Wat zijn de grootste veranderingen die het FSLN heeft doormaakt?

 

Ik denk dat, zoals alle partijen, elke partij evolueert, want geen enkele partij kan gestagneerd blijven. Het frente is een politieke partij geworden, een revolutionaire politieke partij. Enkelen bleven in de strijd, anderen gaan meer vooruit, sommigen gaan door tot het einde. Het frente heeft enkele veranderingen ondergaan binnen de partijleiding. Na 1990 verlieten enkelen vrijwillig de partij, ze hadden geen reden meer om bij de revolutie te zijn, omwille van de electorale nederlaag van 1990. Sommigen, anderen gingen studeren in het buitenland, bij de gringo’s, zoals Luis Carrion.

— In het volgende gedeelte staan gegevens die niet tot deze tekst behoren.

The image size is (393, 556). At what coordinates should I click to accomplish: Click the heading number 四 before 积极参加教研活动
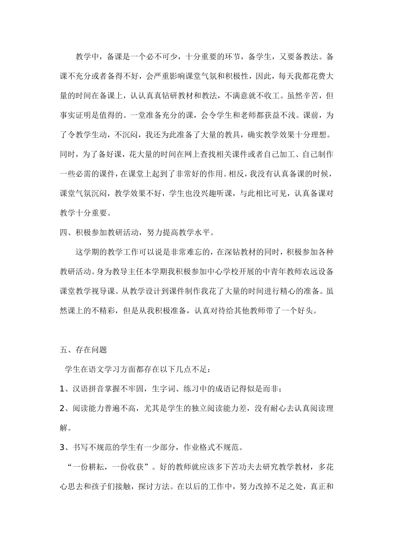pos(64,232)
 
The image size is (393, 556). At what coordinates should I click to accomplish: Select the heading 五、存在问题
pos(83,350)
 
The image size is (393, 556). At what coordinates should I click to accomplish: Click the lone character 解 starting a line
pos(64,428)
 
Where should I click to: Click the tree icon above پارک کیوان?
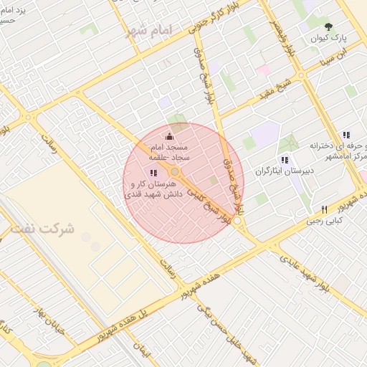[330, 26]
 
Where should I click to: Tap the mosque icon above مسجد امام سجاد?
[169, 137]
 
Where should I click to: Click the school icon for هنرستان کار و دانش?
[153, 173]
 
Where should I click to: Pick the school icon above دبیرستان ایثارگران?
[285, 160]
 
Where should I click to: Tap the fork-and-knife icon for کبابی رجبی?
[324, 209]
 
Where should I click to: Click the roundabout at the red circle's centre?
[175, 172]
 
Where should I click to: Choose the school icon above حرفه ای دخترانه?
[346, 135]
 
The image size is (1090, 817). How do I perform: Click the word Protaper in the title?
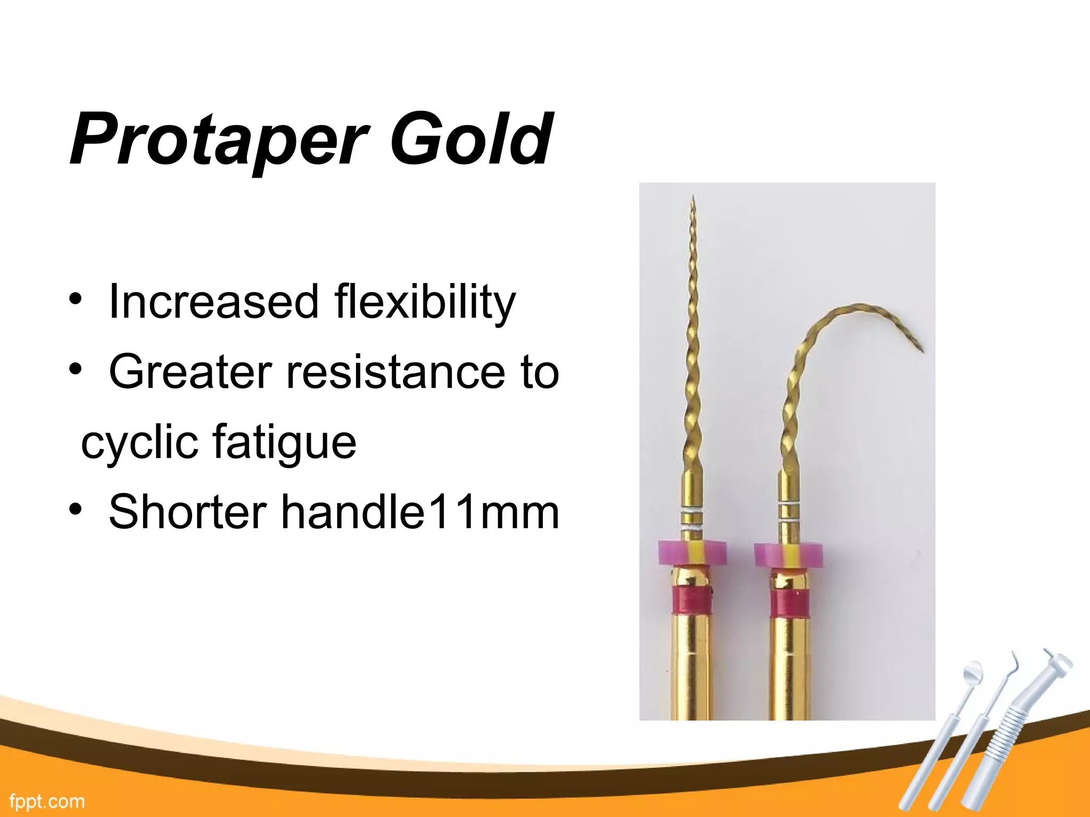click(218, 139)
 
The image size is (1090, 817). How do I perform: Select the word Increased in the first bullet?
click(213, 302)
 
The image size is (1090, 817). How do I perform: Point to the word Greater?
click(189, 372)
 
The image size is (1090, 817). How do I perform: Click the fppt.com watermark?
click(47, 801)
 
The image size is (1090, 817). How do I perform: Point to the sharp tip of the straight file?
click(693, 198)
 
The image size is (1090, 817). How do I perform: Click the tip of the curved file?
click(922, 351)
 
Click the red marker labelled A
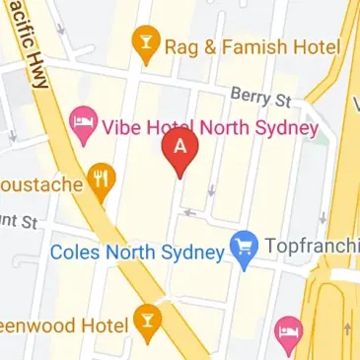click(x=180, y=149)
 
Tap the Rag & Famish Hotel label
click(x=252, y=46)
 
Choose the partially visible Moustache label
click(x=39, y=182)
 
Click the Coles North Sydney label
click(x=139, y=252)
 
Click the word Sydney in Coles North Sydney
click(x=195, y=252)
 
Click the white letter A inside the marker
click(x=180, y=144)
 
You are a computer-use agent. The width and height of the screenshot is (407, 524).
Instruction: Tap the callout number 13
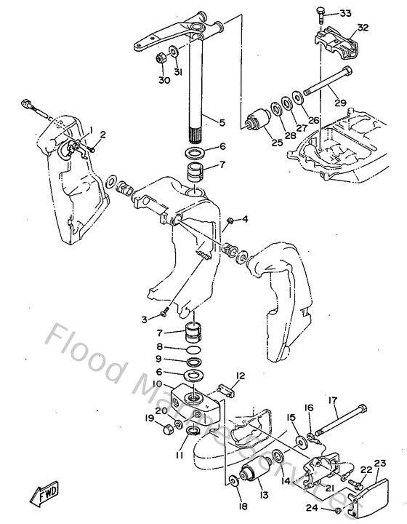point(262,495)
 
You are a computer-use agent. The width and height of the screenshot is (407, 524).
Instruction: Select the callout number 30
point(164,80)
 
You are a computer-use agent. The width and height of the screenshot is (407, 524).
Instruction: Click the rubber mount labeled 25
point(257,119)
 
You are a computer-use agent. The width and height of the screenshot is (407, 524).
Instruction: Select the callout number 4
point(245,218)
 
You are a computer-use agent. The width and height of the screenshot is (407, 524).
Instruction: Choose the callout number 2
point(102,135)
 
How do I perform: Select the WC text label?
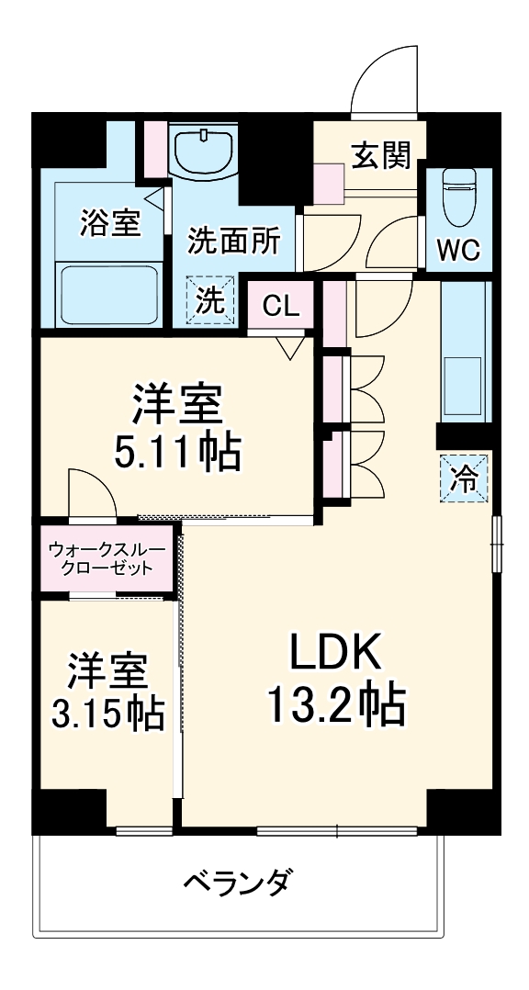point(456,249)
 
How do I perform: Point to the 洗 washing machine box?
point(210,300)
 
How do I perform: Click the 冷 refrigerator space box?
point(465,478)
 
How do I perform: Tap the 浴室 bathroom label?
point(110,223)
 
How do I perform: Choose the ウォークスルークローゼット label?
point(107,557)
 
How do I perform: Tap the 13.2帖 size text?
point(336,704)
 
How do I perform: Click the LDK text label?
point(335,653)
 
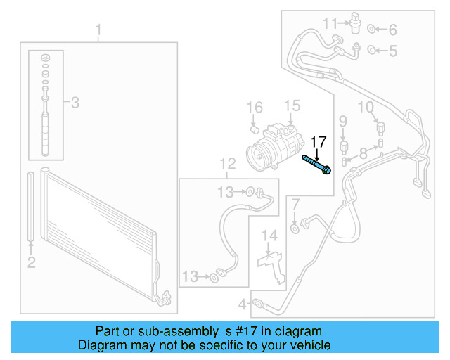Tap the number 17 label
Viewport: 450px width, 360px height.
coord(319,141)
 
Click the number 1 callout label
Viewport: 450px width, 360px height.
coord(99,30)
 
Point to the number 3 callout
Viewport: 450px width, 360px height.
coord(75,103)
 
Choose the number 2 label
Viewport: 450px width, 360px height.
coord(31,263)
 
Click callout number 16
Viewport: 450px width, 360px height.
coord(255,108)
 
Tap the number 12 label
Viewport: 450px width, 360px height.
coord(227,165)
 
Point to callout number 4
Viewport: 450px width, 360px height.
coord(242,304)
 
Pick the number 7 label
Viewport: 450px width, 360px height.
coord(295,205)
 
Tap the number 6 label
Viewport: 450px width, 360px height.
coord(392,30)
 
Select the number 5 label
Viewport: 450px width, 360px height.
coord(392,51)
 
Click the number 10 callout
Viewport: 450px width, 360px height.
coord(366,107)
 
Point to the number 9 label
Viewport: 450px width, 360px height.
coord(343,122)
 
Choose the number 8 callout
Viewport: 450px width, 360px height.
coord(363,153)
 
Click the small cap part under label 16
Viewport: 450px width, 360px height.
coord(255,128)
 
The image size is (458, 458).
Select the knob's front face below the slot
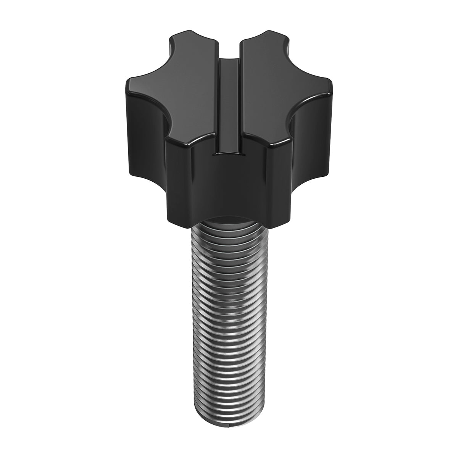click(x=229, y=187)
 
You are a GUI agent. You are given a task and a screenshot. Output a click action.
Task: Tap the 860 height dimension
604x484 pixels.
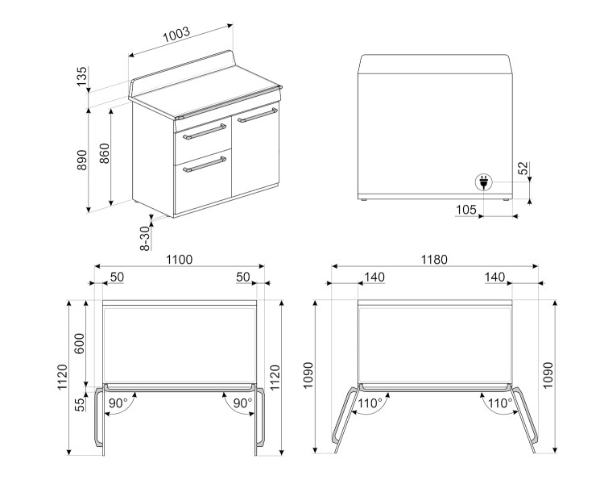[x=105, y=155]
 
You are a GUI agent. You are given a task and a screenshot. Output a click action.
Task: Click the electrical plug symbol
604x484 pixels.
[x=484, y=182]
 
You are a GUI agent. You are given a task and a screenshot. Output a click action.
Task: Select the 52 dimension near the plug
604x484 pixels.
[x=523, y=169]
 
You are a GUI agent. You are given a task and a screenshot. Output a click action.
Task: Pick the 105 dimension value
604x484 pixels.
[x=466, y=210]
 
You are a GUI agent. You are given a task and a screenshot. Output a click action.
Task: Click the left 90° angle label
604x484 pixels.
[x=118, y=402]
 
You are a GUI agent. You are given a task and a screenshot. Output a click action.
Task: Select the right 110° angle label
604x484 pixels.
[x=499, y=402]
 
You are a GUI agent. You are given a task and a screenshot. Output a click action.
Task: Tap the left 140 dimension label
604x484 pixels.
[x=374, y=277]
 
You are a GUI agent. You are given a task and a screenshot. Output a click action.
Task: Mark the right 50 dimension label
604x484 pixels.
[x=242, y=277]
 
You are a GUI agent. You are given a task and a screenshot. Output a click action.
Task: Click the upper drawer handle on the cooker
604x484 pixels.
[x=203, y=132]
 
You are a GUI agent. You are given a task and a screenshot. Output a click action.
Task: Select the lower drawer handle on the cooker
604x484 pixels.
[x=203, y=167]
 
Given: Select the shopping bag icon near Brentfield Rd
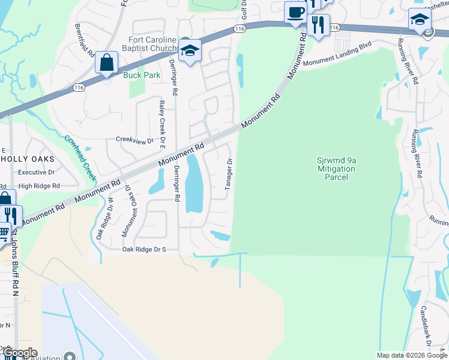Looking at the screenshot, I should click(x=106, y=62).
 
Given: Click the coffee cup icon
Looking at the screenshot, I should click(x=295, y=13).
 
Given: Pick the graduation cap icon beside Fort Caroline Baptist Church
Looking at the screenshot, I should click(x=190, y=52).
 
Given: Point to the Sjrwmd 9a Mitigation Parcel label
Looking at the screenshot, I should click(x=336, y=169).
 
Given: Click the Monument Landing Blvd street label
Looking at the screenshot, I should click(x=337, y=54).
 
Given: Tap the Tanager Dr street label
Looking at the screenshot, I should click(x=229, y=175).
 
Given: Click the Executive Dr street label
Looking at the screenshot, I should click(x=36, y=172).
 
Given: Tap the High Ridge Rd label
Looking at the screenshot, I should click(x=39, y=186).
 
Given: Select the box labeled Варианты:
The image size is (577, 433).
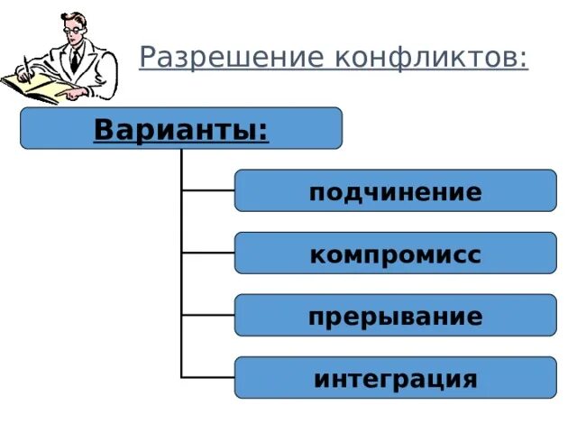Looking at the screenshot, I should click(x=180, y=128).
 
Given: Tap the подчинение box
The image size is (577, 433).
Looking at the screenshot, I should click(x=395, y=190).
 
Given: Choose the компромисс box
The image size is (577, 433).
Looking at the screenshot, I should click(x=395, y=253).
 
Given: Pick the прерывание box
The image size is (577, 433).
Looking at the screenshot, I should click(x=395, y=315).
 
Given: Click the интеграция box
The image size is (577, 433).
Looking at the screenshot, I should click(x=395, y=377).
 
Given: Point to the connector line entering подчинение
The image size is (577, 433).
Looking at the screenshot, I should click(x=208, y=190).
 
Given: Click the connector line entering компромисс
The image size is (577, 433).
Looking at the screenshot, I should click(x=208, y=253).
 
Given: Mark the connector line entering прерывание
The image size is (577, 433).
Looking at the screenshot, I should click(x=208, y=315).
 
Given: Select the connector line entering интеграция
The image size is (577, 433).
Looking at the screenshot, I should click(x=208, y=377).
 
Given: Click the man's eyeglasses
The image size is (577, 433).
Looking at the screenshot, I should click(x=72, y=31).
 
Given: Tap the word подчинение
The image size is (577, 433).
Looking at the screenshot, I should click(x=395, y=192).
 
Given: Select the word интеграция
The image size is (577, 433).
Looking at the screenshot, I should click(x=395, y=378).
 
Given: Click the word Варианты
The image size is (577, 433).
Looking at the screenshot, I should click(x=176, y=129).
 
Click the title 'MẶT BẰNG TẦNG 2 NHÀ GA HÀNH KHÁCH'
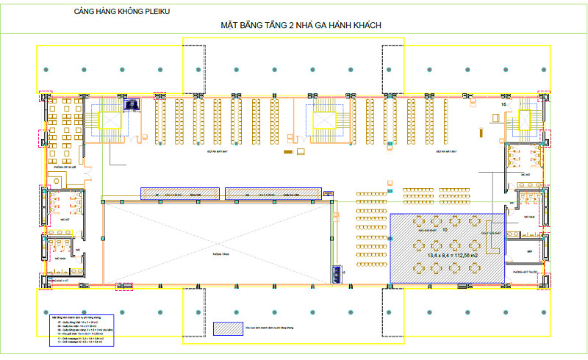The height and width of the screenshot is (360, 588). click(301, 26)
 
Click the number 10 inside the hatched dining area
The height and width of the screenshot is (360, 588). click(444, 230)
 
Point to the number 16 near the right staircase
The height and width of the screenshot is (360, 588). click(504, 105)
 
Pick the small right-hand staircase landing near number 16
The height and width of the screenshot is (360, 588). click(526, 118)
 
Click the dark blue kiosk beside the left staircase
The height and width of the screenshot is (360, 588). click(132, 105)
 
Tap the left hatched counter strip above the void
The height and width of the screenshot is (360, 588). click(180, 192)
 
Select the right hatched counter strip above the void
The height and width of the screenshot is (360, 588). click(273, 192)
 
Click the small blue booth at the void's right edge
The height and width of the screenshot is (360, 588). click(337, 273)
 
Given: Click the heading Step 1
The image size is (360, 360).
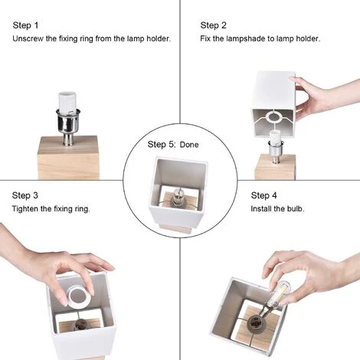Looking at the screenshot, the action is (25, 25).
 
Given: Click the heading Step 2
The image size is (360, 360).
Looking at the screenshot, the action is (213, 25).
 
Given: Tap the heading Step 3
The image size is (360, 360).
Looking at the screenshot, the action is (25, 195).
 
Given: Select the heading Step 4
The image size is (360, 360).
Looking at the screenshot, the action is (263, 195).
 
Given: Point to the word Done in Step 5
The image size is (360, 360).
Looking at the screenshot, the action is (189, 145).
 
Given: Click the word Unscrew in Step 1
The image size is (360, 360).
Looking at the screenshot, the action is (28, 39).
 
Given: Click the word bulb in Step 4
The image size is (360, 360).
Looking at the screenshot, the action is (296, 209).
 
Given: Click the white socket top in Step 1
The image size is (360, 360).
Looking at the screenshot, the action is (67, 101).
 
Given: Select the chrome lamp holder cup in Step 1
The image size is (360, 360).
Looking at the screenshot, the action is (68, 123).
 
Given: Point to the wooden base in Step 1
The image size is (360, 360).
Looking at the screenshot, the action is (68, 158).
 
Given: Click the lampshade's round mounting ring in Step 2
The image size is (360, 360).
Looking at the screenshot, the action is (273, 117).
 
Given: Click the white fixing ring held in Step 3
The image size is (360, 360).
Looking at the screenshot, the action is (78, 296).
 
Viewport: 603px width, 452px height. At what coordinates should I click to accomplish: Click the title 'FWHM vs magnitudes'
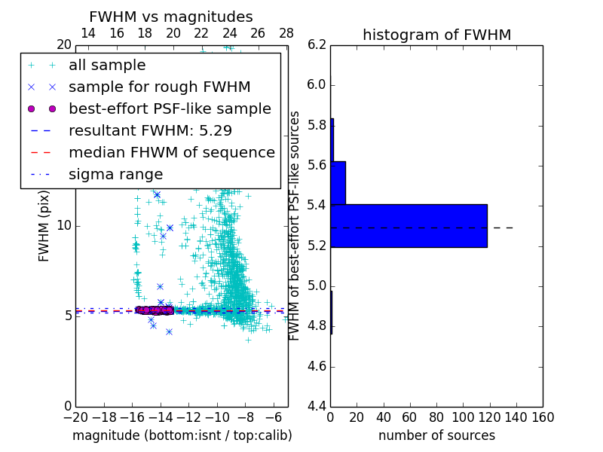170,17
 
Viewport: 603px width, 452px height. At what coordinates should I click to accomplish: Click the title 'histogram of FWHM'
436,35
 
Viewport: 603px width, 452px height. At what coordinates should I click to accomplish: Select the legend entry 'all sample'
107,66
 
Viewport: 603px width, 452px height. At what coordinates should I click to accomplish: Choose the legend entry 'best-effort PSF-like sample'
170,108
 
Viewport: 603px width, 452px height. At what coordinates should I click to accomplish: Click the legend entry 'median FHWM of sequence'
171,152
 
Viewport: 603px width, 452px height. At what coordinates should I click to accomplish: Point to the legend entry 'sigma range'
115,174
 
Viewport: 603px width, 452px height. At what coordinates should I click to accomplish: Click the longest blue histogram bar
409,225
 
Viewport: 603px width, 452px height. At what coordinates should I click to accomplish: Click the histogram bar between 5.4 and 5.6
338,182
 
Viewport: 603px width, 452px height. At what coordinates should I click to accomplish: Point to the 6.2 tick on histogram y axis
317,44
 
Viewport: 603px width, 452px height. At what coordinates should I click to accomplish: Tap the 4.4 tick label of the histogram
317,407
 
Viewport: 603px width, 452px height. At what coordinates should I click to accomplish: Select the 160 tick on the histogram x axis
543,417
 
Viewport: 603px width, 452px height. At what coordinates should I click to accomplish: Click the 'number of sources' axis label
436,435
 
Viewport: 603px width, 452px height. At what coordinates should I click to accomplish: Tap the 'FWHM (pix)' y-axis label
44,225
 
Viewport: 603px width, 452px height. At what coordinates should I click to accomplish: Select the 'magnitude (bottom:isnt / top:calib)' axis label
182,435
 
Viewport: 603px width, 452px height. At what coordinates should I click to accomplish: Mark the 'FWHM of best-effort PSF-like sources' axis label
295,225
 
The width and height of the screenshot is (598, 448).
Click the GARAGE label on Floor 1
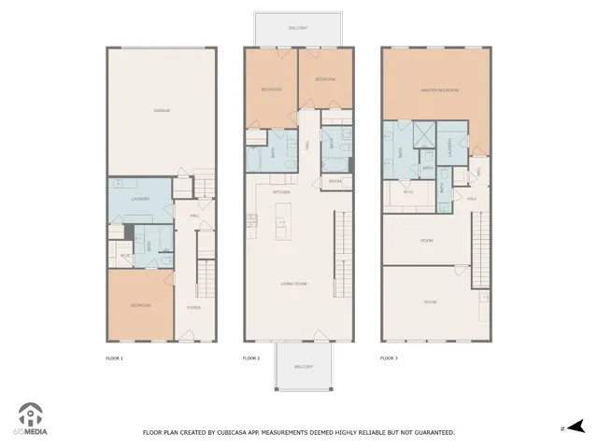coord(161,111)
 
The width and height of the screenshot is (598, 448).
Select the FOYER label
coord(193,306)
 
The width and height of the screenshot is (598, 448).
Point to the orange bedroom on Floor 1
coord(139,305)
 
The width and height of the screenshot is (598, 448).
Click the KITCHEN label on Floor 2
coord(281,192)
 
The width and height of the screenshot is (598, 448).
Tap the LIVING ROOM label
coord(297,285)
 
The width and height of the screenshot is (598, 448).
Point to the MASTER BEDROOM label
coord(435,91)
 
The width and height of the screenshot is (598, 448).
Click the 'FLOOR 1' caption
coord(115,357)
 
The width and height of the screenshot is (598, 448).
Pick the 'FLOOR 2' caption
coord(251,357)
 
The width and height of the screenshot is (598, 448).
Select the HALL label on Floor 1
coord(194,216)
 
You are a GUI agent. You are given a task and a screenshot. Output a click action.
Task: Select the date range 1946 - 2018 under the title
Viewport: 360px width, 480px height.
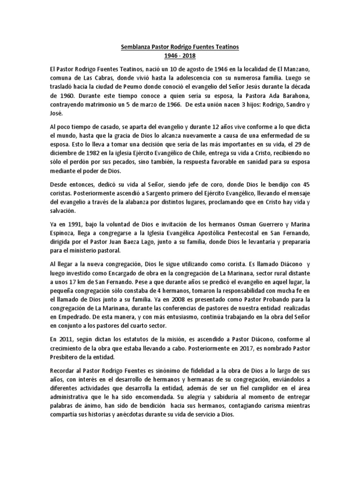180,56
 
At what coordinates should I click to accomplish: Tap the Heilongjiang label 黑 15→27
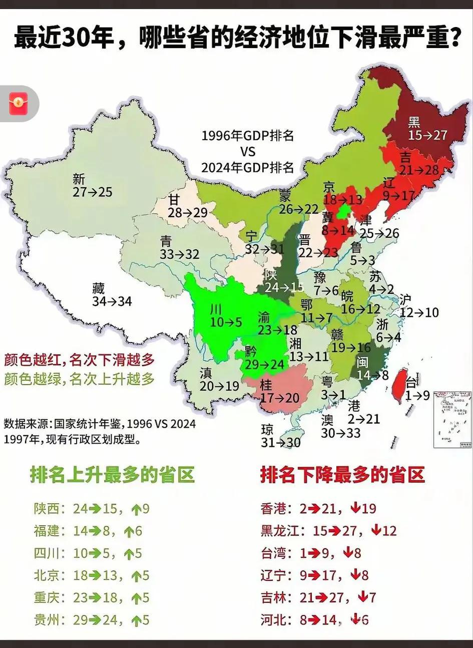(x=427, y=129)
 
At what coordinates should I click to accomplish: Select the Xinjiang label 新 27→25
(x=92, y=186)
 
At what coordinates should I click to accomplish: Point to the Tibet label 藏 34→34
(x=112, y=295)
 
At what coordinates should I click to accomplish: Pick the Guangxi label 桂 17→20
(x=279, y=391)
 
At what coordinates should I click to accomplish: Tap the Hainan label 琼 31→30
(x=280, y=436)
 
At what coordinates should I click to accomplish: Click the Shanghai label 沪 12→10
(x=419, y=306)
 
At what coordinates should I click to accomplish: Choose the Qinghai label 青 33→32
(x=180, y=247)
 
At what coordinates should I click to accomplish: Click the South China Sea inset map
(x=452, y=419)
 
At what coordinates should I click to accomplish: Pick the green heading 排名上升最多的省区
(x=112, y=474)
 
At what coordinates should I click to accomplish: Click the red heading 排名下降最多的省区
(x=342, y=474)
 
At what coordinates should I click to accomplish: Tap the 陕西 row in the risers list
(x=92, y=509)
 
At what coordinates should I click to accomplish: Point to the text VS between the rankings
(x=247, y=151)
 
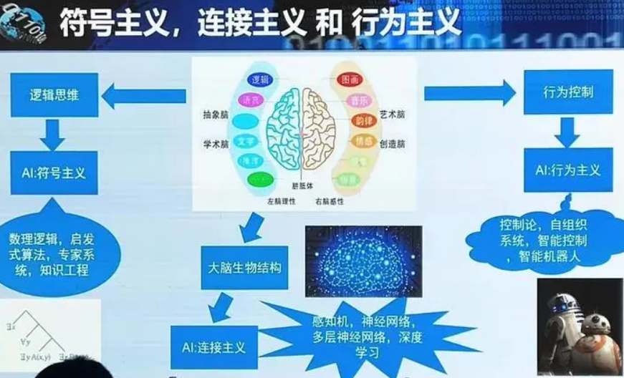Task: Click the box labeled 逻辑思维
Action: [54, 94]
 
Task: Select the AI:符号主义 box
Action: [54, 173]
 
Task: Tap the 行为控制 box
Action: [568, 92]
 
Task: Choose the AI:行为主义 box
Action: [568, 170]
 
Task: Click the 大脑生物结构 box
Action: [244, 268]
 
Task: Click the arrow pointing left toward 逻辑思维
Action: [143, 95]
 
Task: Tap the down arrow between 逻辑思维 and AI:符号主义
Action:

Anderen, zoals Henry Ruiz, vertrokken in 1995, met de Movimiento Renovadora Sandinista, met als doel het leiderschap van Daniel Ortega weg te nemen. Dit is hetzelfde als wat vandaag gebeurt met Herty, ze verlaten het frente, en vormen een andere beweging. Het is iets vergelijkbaar aan toen, om het leiderschap van Daniel over te nemen. Zij zijn niet hetzelfde, want hij is gebleven en heeft een constant leiderschap gegeven.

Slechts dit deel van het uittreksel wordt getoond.